Well, my method of birth control is one of my biggies. I really do not want to discuss this with anybody, except my husband and my medical care providers. I’m not sure why it is such a hot button with me. I don’t even want to bring it up here, which is odd, because I’ve discussed my sex life in answer to various questions here often.

I will bring it up just to illustrate. I had a tubal ligation in April. Not wanting to discuss my method of birth control became extremely inconvenient because I had to get some help from somebody in addition to my husband since we have three children that had to be cared for/gotten to school while somebody else had to be with me at the hospital the whole time starting at 6 am.

So I asked my mom for help. I probably would not have told my mom I was getting a tubal ligation if I hadn’t needed her help. I have not told my in laws, I don’t know if my husband has.

I was horrified, the evening of my recovery, just starting to feel human again, for my mom to hand me the phone, saying “It’s your aunt, she just wants to say hello!” She had told all her sisters! Ugh! ugh! ugh! It is just nobody else’s business.

Even before I made the decision for permanent birth control and was sort of on the fence about another child, I hated being asked whether we might have another (esp, since I have all boys, would we “try for a girl”). My stock answer was always…“oh, ya, never know” in as uninteresting of a tone as possible.

On the other hand, in general I am pretty open. I don’t mind telling you how much I paid for my house or talking about my daughter who died when she was four months old.

In general I like talking to somebody who has a lot of questions for me about me. I find it a friendly way of indicating interest in me. I think the trick truly is in picking up the signs that you are making someone uncomfortable.

It varies greatly, even within the U.S., by culture. I found Deborah Tannen’s book That’s Not What I Meant very illuminating on this topic.

The thing is you never know what commonplace inquiry will open up a can of worms for somebody.

“What do you do?” “I produce pornography”

“Where did you grow up?” “First in a series of housing projects, then in foster care”

“How many children do you have?” “Do you mean including the one I gave up for adoption at 16?”

etc…

Personally, I don’t like any questions from strangers about my personal life, at all, period. And I don’t ask them either.

I am death at parties.

I just picked this particular post because it’s the easiest for demonstrating my point. Why do people feel obligated to answer questions they feel are too nosy?
*
(Boss) In New Hampshire?*
You could just answer with “No, Boston” You certainly didn’t have to end up telling him that your in-laws are rich, especially if you didn’t want to. Saying “Their main residence is in Boston” is likely to trigger curiosity.

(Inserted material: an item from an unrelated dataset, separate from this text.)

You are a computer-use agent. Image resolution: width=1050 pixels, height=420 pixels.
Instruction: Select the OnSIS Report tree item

Or even in Carlotta’s examples [text in brackets mine]:

“What do you do?” “I produce pornography” [I’m a film producer]

“Where did you grow up?” “First in a series of housing projects, then in foster care” [Topeka, Kansas]

“How many children do you have?” “Do you mean including the one I gave up for adoption at 16?” [Three]

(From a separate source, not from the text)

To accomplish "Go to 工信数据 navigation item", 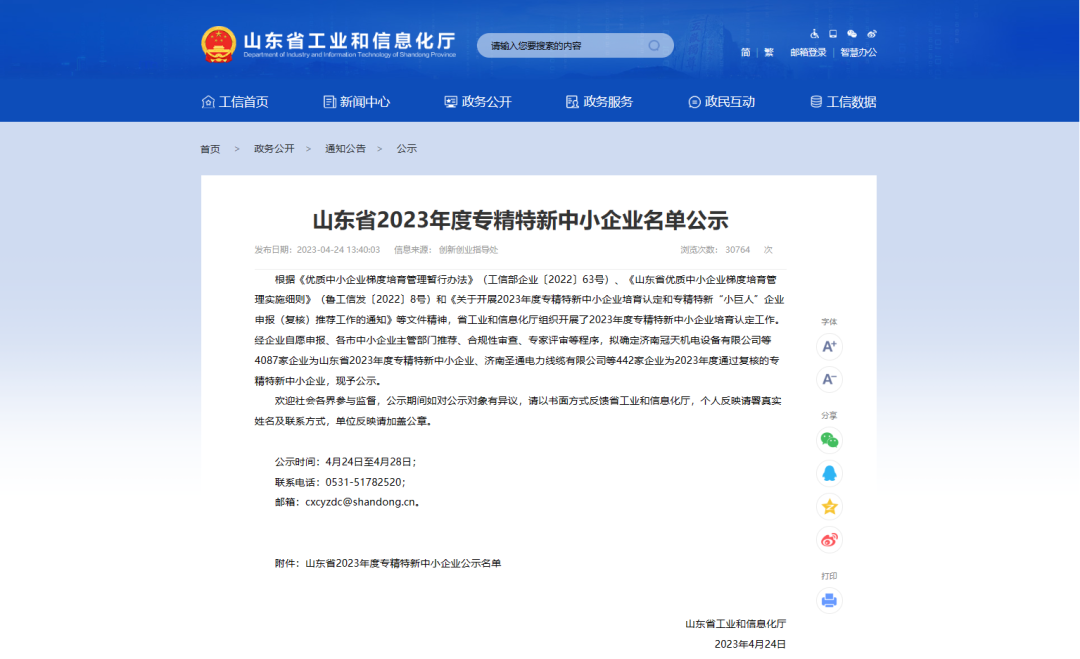I will coord(843,102).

If you end up answering a question that’s too personal with information that’s too personal, that’s on you, not the asker. Why not just say, “I’d rather not say” or even “Sorry, that’s a private matter”?

Right. Funny thing is, I don’t ask a lot of personal questions, unless I am drunk and trying to get to know AFOAF – in that case, I will ask just about anything to get a feel for the person. As with most completely asocial people, I become exceedingly social when I get a good buzz going.